Può riflettere forti pressioni, di diversa origine: pressione dell’aumento dei desideri e della intensa paura che non si riescano a realizzare, per insicurezza o per l’immaginato rifiuto da parte degli altri; pressioni dei limiti esterni, genitoriali per esempio, insieme alla necessità di gestire l’amore nei loro confronti; pressione derivata dalle troppe incertezze sul futuro e sulla capacità di affrontarle, insieme al dubbio sulle possibilità di essere all’altezza delle aspettative; pressione legata alle contraddizioni e oscillazioni di cui il ragazzo è portatore, al suo bisogno per esempio degli altri che si oppone al suo bisogno di autonomia e di potercela fare da solo.

A volte le contraddizioni sono talmente forti da dare la sensazione di non riuscire più a contenerle, di essere quindi sul punto di esplodere: quella che viene cioè chiamata “follia”.

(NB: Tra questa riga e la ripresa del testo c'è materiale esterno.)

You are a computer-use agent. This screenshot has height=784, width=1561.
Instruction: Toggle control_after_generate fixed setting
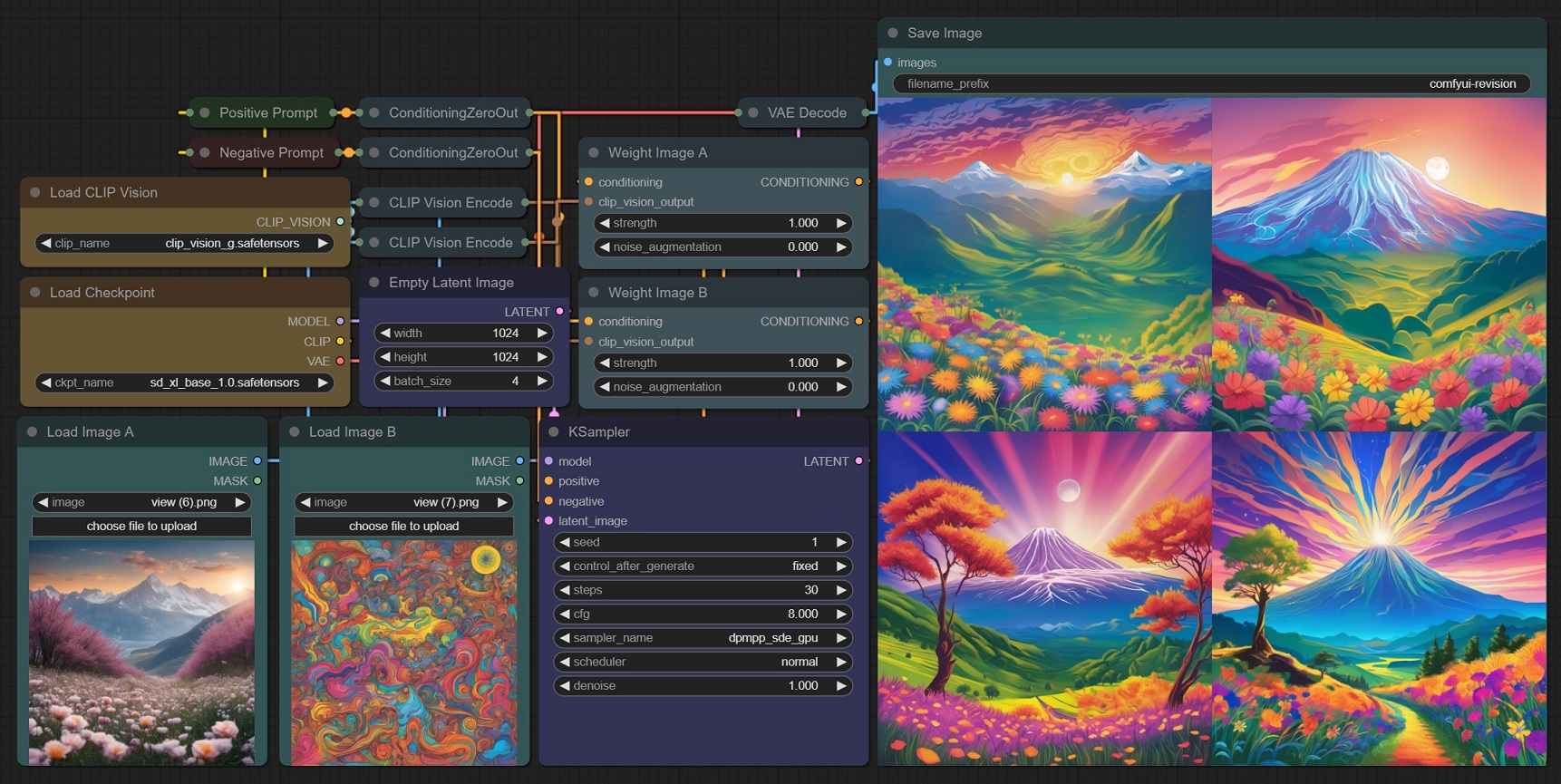click(x=703, y=566)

Le reazioni possono andare dall’espressione del malessere attraverso una forma di violenza esplosiva, direzionata verso il mondo esterno o verso il proprio corpo, al ripiegamento su sé stessi, con senso di impotenza, isolamento e disperazione.

In genere si chiama “follia” ciò che non si comprende, tanto più intensa quanto maggiore sarà la fatica a descrivere a parole ciò che si vive, e dunque a capire .

Questi momenti di forte  incertezza, di malessere non sono per forza segno di una malattia, ma non bisogna sottovalutare un timore così intenso.

La migliore risposta è aiutare a capire ciò che sta succedendo e a mettere in parole ciò che al momento si subisce, per poterlo gradualmente gestire e integrare, proponendo anche un consulto esterno competente.